Met must learn from ‘appalling mistakes’, Patel warns new commissioner
The Metropolitan Police must learn from the “appalling mistakes of the past”, the Home Secretary has said in a letter to new commissioner Sir Mark Rowley.
It was announced in July that the former counter-terrorism policing chief would replace Dame Cressida Dick following her resignation, and in the letter Priti Patel refers to the need to restore “trust and confidence”.
In the three-page letter, dated September 2, Ms Patel references a host of recent controversies and failings as she stresses the need for a “transformation” of the Met.
She writes: “Several recent high-profile incidents have affected public trust and confidence across communities particularly in London – raising serious questions about the culture and standards in the MPS.
“These include Sarah Everard’s murder, strip searches of children, the vetting of police officers, basic respect and standards as exposed in the misconduct at Charing Cross police station in Operation Hotton, and the findings of the inquest into the handling of the deaths of Anthony Walgate, Gabriel Kovari, Daniel Whitworth, and Jack Taylor.
I expect the Metropolitan Police under your leadership to get the basics right and provide the first-class service expected of it
“Londoners need to be assured that improvements are being made immediately and will have an impact.
“I expect the MPS, under your leadership, clearly to demonstrate that it will learn from the appalling mistakes of the past and move the culture away from the organisational defensiveness that has hindered progress and damaged public trust.
Sir Mark, whose tenure will begin on September 12, takes over at a difficult time for the Met, with a new Home Secretary likely to be appointed once either Liz Truss or Rishi Sunak takes over as prime minister.
Ms Patel writes elsewhere in the letter: “It is absolutely vital that trust and confidence is restored and that visible, responsive policing which cuts crime is at the forefront.
“I expect the Metropolitan Police under your leadership to get the basics right and provide the first-class service expected of it.
“Leadership is central to delivering these changes and I support your ambition to ensure a strong top team that can deliver the extensive reform that is required.
“I also expect you, as commissioner, to promote better leadership and higher standards at every level throughout the force.”

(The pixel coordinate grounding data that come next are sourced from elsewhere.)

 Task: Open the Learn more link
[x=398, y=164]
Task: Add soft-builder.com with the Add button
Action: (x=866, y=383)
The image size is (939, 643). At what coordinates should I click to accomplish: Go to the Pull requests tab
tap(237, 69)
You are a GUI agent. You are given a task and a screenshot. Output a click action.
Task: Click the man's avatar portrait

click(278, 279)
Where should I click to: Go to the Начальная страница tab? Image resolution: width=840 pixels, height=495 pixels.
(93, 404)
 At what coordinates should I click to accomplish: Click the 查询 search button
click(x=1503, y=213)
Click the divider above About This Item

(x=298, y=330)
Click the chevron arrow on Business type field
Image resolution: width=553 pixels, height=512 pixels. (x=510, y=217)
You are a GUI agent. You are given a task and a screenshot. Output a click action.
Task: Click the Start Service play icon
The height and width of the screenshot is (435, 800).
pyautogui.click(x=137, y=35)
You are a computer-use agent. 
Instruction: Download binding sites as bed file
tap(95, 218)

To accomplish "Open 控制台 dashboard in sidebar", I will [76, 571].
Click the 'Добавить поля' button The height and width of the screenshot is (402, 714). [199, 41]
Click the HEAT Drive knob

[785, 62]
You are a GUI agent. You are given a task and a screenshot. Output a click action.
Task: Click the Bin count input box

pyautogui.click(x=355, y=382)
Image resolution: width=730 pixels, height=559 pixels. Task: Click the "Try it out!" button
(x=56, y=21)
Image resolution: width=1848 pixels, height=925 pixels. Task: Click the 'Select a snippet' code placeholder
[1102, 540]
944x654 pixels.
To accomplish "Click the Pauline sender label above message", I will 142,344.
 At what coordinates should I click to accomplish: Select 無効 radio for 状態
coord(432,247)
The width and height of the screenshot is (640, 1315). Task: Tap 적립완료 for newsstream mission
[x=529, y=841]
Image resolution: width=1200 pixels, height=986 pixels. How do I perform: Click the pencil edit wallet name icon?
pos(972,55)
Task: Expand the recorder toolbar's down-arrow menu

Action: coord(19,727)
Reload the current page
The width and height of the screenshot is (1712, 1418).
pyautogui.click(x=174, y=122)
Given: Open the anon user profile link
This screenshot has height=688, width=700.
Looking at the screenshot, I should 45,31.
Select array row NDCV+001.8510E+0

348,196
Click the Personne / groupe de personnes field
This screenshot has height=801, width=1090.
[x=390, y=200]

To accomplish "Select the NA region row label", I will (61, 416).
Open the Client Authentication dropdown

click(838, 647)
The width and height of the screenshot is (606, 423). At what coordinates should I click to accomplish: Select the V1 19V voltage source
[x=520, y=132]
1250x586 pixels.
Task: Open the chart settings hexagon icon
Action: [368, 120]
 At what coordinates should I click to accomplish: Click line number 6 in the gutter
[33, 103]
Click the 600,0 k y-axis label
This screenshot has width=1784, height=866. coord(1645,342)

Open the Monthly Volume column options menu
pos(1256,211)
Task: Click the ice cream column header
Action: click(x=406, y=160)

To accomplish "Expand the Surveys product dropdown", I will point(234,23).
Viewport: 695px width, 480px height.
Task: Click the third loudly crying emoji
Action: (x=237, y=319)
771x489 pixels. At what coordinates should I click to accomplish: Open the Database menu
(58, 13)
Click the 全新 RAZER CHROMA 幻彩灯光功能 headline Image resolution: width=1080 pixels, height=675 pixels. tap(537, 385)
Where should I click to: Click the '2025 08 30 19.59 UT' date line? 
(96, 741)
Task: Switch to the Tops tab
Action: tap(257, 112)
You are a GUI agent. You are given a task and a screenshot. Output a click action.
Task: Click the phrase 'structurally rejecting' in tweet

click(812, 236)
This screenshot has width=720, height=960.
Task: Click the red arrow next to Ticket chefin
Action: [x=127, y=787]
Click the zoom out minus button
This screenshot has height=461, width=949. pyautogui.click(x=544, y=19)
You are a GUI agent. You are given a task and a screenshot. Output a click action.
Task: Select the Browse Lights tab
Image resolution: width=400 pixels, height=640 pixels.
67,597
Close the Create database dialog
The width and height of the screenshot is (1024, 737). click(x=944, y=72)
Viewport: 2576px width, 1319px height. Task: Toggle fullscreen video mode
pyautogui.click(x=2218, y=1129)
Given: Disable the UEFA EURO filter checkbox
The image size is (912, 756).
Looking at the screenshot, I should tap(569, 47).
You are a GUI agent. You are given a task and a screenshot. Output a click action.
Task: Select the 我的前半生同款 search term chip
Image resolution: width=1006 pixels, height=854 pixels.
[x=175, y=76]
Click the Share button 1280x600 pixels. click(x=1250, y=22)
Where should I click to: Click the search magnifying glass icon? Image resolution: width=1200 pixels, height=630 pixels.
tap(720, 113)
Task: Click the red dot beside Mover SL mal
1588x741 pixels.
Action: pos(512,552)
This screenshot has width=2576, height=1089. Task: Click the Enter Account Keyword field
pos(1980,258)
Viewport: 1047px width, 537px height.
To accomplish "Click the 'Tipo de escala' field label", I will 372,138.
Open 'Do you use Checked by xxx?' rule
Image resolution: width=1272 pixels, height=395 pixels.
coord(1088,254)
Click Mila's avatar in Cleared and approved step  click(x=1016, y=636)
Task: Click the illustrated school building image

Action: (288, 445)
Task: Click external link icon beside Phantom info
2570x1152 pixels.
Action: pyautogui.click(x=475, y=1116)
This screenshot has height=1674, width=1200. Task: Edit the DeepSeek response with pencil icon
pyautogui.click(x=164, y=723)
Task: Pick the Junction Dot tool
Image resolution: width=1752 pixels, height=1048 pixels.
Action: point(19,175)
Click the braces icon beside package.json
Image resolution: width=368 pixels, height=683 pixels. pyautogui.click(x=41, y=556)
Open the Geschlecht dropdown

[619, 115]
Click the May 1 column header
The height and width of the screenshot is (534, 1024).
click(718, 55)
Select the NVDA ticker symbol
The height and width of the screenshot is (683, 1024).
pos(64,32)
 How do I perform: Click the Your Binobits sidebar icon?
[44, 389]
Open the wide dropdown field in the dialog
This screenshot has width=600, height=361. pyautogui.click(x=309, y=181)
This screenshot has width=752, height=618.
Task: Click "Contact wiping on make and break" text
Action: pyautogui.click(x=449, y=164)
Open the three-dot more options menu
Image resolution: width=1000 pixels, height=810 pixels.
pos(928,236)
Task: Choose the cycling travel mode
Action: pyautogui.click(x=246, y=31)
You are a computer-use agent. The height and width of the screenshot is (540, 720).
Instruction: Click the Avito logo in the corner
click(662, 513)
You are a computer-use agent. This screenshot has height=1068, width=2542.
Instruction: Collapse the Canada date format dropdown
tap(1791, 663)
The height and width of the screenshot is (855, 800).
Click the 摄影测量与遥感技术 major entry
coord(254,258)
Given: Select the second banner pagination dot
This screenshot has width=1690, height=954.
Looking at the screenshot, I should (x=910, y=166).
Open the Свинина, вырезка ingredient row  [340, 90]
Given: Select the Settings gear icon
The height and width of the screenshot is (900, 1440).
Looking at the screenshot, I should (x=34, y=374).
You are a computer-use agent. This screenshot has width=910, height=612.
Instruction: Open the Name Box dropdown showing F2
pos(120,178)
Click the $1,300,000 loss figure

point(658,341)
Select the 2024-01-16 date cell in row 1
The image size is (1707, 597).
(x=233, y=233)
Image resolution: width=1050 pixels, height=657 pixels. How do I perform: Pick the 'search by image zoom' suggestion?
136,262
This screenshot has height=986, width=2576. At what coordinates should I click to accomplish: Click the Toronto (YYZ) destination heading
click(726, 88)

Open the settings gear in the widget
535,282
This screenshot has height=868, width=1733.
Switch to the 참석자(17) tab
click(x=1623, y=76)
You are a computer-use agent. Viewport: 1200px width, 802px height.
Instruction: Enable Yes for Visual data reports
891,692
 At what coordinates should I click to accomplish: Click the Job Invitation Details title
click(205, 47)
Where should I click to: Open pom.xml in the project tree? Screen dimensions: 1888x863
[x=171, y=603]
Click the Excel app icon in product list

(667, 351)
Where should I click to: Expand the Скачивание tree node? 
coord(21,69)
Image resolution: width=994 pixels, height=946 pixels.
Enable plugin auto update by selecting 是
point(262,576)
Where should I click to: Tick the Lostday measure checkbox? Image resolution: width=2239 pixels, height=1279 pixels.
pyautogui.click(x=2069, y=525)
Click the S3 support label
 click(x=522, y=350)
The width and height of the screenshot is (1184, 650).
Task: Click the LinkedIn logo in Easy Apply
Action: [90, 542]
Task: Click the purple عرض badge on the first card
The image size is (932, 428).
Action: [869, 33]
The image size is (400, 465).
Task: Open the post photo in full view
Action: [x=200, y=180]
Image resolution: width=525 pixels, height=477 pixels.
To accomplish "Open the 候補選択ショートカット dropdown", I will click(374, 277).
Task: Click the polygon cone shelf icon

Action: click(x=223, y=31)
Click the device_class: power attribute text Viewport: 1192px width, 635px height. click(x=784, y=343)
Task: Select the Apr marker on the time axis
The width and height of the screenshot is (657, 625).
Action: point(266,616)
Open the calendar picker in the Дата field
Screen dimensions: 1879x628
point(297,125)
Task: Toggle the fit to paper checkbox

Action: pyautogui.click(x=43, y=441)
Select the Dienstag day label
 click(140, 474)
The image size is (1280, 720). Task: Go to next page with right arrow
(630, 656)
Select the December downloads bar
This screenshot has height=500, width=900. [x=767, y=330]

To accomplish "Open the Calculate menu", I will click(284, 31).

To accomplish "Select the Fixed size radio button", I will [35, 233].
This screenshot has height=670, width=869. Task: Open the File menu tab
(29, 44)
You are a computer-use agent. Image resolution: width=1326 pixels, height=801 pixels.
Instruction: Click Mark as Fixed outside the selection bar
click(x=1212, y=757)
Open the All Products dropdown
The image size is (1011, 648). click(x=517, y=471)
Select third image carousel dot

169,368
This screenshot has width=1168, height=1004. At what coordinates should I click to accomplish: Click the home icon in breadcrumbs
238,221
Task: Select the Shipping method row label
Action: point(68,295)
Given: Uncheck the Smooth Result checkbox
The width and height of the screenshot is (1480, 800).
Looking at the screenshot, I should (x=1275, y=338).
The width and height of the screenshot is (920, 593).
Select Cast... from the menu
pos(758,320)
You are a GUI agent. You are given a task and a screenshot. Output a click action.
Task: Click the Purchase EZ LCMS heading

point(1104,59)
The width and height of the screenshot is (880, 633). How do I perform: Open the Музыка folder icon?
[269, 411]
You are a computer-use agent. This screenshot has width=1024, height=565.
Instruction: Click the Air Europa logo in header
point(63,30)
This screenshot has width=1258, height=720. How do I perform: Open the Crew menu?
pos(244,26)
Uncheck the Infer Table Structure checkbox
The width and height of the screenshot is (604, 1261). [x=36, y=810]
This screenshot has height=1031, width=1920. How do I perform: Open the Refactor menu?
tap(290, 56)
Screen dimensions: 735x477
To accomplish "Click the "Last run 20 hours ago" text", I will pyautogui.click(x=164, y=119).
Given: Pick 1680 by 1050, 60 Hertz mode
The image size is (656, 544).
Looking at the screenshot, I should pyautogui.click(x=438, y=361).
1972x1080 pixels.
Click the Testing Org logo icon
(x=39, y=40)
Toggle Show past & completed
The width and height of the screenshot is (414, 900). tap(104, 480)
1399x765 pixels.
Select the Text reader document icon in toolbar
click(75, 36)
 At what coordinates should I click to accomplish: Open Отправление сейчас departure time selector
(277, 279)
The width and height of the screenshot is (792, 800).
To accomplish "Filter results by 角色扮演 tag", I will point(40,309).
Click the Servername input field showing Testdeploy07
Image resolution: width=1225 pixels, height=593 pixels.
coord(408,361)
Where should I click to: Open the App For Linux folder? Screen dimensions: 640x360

Ms Patel, who is likely entering her final few days as Home Secretary, also told the incoming Met chief that the force is “failing to get the basics right”.
She wrote: “Reducing crime is the central mission of policing and I am pleased to see that good progress is being made in some areas, with both gun crime and burglary continuing to fall across London.
“But there remain areas where further progress is needed. Whilst recorded crime remains below the pre-pandemic levels, it has been rising over the last year and I am very concerned that violent crime levels are now above pre-pandemic levels.”
Ms Patel says the recruitment of 20,000 additional officers remains a “key priority” for the Government, but also raises concerns that “levels of police staff in the MPS have not grown in line with the funding the Government has provided to recruit and support additional officers”.
The ongoing row over the circumstances of Dame Cressida’s resignation is not mentioned in the letter, although Ms Patel does acknowledge it is ultimately up to the mayor of London to hold the commissioner accountable.
Dame Cressida quit as Britain’s most senior police officer in March after criticism from London Mayor Sadiq Khan over her handling of racist, misogynist and homophobic messages shared by a group of officers based at Charing Cross police station and following a series of other scandals which have plagued the Met during her time in post.
A report earlier this week by ex-chief constable of constabulary Sir Tom Winsor found Dame Cressida “felt intimidated” into quitting and was effectively “constructively dismissed” from her role by the mayor.
Mr Khan disputed the findings, saying the report by the former boss of Her Majesty’s Inspectorate of Constabulary and Fire and Rescue Services was “clearly biased and ignores the facts”.